Home Restaurant, l’antitrust bacchetta il Governo sulle misure restrittive

La legge sull’Home Restaurant che limita i proventi e l’attività dei cuochi amatoriali ha suscitato una levata di scudi.

Fa ancora discutere la controversa legge sugli Home Restaurant (la ristorazione domestica) in via di approvazione in Parlamento che limita ad un massimo di coperti (500) e di incassi (5 mila euro) l’offerta da parte di cuochi amatoriali di cene attraverso piattaforme tecnologiche. Limiti che l’Antitrust ha bocciato seccamente, dichiarandole assolutamente ‘ingiustificate’ come ha scritto Giovanni Pitruzzella.
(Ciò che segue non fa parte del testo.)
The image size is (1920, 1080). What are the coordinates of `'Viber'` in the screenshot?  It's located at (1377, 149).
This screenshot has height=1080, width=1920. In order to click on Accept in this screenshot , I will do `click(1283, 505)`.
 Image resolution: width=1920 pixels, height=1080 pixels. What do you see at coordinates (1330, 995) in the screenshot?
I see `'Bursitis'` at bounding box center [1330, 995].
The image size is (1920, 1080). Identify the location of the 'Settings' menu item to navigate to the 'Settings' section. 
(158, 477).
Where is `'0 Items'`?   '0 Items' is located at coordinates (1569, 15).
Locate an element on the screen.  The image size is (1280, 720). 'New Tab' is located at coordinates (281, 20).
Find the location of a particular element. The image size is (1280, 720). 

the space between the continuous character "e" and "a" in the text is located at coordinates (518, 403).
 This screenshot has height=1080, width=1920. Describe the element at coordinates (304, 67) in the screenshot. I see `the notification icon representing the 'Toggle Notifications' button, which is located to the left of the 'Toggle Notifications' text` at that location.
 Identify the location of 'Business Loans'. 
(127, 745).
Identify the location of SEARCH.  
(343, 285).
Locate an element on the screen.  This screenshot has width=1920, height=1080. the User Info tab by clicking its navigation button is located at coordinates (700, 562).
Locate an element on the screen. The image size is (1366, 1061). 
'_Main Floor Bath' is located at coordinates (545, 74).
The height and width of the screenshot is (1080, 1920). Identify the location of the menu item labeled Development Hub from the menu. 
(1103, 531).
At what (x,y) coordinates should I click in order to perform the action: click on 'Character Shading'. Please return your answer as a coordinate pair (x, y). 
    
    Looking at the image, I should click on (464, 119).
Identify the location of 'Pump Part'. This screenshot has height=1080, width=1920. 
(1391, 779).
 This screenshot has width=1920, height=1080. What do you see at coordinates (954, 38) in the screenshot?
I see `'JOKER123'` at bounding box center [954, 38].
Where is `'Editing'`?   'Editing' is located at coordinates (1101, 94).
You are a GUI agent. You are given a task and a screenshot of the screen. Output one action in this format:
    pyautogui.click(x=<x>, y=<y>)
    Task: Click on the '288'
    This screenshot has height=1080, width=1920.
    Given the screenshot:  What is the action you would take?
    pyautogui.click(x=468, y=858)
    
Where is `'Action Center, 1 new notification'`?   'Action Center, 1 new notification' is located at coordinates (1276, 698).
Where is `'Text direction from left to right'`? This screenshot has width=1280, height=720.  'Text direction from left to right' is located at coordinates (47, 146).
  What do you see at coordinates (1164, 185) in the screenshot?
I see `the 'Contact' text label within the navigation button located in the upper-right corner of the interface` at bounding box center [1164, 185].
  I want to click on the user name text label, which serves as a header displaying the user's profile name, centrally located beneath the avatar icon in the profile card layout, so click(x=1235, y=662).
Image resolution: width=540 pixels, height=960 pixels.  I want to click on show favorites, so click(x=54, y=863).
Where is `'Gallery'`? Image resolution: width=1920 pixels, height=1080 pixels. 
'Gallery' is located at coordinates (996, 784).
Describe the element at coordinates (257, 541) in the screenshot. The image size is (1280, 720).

L’Home Restaurant, la moda dei ristoranti condivisi, è una idea imprenditoriale frutto della cosiddetta economia della condivisione, una attività paragonabile a quella espletata da Airbnb dedita all’affitto delle camere. Mediante la piattaforma tecnologica denominata Gnammo, i cuochi amatoriali possono cucinare la propria cena per gruppi di persone sconosciute, fissando una tariffa, traendone lucro. La nuova legge, mirata a tutelare la sicurezza dei clienti, prevede la copertura assicurativa per i rischi dell’attività e la rc, ma solo per coloro che cucinano per oltre 50 persone e che realizzano più di 5 cene all’anno.

La legge restrittiva dell’attività degli Home Restaurant si pone anche l’obiettivo di tutelare la ‘leale concorrenza’ assicurandosi che l’attività svolta sia davvero amatoriale e quindi che i proventi siano solo occasionali. Un peso rilevante, nella redazione di questa legge, l’hanno avuta anche le lobby dei ristoratori tradizionali che temono l’emorragia di clienti. La normativa in approvazione, secondo l’Antitrust tradirebbe le raccomandazioni che provengono dall’Ue e che mirano a ridurre al minimo le regolamentazioni sulla sharing economy.

Il testo di legge impone il pagamento anticipato e l’espletamento dell’attività dei cuochi solo mediante piattaforme digitali. Impone, altresì, il divieto di organizzare cene in abitazioni affittate a turisti come ad esempio i B&B. E ovviamente limita il guadagno e i coperti rendendo l’attività assolutamente sconveniente, tenuto conto che una gran parte dei proventi viene investita per acquistare ingredienti. Inevitabile la levata di scudi degli operatori del settore che ritengono tale normativa contraria al principio di libera iniziativa economica, penalizzando i cuochi dilettanti a beneficio di chi svolge l’attività come professione.